Below is some data. Copy out, word for word, the portion that starts with the line containing "You are a computer-use agent. The height" and ends with the line containing "pos(48,620)", including both of those lines.

Saved entries
+-------+

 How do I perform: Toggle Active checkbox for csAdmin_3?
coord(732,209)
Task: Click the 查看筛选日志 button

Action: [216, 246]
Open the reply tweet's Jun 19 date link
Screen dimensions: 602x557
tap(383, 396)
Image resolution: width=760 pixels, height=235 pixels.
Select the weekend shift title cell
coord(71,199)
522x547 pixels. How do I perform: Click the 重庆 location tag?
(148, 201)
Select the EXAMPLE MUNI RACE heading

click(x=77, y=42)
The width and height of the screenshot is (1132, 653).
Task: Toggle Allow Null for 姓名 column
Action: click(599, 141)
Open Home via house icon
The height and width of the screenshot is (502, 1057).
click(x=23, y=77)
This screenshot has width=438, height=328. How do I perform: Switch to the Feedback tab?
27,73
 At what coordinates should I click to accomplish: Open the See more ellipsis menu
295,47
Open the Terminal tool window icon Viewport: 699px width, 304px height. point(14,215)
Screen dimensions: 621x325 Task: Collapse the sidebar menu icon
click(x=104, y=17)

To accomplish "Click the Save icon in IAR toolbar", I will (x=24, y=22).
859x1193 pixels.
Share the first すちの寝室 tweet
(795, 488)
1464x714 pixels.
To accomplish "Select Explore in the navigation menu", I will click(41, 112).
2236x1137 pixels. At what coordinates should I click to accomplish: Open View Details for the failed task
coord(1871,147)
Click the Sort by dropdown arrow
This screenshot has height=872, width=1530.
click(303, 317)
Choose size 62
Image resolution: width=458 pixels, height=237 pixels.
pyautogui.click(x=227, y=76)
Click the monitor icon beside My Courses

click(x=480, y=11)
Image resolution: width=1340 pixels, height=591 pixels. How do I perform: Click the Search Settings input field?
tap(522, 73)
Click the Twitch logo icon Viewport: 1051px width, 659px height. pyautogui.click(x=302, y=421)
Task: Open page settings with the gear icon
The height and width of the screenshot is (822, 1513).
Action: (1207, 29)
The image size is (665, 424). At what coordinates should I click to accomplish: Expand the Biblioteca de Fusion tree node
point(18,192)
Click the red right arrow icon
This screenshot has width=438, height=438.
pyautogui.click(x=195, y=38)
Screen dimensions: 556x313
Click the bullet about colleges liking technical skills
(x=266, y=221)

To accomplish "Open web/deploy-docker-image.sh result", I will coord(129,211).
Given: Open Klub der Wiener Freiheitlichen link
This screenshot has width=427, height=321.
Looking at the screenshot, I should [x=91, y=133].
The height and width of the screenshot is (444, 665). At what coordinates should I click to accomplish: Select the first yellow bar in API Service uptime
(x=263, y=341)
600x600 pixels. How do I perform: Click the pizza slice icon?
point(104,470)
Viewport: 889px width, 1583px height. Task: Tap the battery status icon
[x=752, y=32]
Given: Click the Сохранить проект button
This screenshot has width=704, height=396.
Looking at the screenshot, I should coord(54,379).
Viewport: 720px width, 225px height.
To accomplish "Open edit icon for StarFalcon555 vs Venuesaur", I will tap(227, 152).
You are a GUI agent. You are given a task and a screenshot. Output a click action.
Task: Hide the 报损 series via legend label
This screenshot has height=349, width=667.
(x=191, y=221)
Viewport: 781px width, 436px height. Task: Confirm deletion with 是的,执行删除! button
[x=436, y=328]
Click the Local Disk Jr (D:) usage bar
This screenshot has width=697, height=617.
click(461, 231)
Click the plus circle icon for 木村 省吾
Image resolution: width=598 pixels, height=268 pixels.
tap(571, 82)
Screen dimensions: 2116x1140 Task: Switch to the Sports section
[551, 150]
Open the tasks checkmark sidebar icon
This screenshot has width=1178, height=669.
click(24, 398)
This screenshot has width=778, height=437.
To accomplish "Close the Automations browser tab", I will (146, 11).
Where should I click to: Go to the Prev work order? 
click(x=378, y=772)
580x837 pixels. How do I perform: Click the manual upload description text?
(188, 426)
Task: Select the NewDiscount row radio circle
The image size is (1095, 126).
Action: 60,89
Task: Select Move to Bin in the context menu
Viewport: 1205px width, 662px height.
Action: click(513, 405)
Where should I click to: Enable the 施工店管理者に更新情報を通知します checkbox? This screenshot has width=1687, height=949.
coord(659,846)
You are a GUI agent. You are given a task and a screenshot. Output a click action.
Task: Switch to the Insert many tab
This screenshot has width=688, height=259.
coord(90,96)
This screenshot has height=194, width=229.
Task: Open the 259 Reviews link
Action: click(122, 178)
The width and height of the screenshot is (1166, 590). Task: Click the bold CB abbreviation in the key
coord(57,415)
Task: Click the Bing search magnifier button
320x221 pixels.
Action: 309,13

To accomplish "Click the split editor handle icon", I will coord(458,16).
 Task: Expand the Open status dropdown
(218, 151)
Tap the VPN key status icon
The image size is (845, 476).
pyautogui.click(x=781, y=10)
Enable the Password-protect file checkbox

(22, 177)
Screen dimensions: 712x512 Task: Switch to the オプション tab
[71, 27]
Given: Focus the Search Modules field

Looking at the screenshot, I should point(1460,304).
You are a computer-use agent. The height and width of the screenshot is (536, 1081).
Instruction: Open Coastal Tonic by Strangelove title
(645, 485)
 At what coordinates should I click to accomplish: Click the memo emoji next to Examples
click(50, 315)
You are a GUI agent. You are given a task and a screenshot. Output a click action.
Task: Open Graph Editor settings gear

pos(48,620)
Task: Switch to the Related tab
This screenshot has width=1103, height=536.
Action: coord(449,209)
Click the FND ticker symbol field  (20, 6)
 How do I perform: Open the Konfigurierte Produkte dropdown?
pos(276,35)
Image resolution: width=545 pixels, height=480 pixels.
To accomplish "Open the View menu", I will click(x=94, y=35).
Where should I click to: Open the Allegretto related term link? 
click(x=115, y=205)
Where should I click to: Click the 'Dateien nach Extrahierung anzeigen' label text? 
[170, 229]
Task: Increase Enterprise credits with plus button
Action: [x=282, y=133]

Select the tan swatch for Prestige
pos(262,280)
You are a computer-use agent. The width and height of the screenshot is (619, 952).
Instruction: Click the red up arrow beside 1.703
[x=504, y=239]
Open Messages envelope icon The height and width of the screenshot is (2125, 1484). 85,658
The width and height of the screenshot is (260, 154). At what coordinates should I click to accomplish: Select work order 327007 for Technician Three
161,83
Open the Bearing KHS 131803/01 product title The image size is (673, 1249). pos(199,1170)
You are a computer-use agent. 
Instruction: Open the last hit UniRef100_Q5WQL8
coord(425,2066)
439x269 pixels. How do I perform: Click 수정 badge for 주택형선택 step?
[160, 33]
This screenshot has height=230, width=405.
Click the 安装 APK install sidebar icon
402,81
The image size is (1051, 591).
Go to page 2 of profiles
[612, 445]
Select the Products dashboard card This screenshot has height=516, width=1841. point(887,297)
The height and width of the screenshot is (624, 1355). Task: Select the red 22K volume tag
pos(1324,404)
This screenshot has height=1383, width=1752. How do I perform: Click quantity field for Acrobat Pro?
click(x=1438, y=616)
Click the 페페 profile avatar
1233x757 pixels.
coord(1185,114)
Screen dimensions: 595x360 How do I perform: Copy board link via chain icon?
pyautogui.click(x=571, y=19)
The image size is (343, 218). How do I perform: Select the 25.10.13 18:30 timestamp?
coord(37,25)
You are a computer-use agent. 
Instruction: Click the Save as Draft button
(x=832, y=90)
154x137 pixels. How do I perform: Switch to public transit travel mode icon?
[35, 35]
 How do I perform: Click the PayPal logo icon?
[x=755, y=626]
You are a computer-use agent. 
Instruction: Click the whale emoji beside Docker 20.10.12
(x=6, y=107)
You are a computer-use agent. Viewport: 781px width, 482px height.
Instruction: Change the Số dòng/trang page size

+-------+

▸ Solution for this exercise:
You are a computer-use agent. The height and width of the screenshot is (536, 1081).
Instruction: Open Coastal Tonic by Strangelove title
(645, 485)
 At what coordinates should I click to accomplish: Click the memo emoji next to Examples
click(50, 315)
You are a GUI agent. You are given a task and a screenshot. Output a click action.
Task: Open Graph Editor settings gear

pos(48,620)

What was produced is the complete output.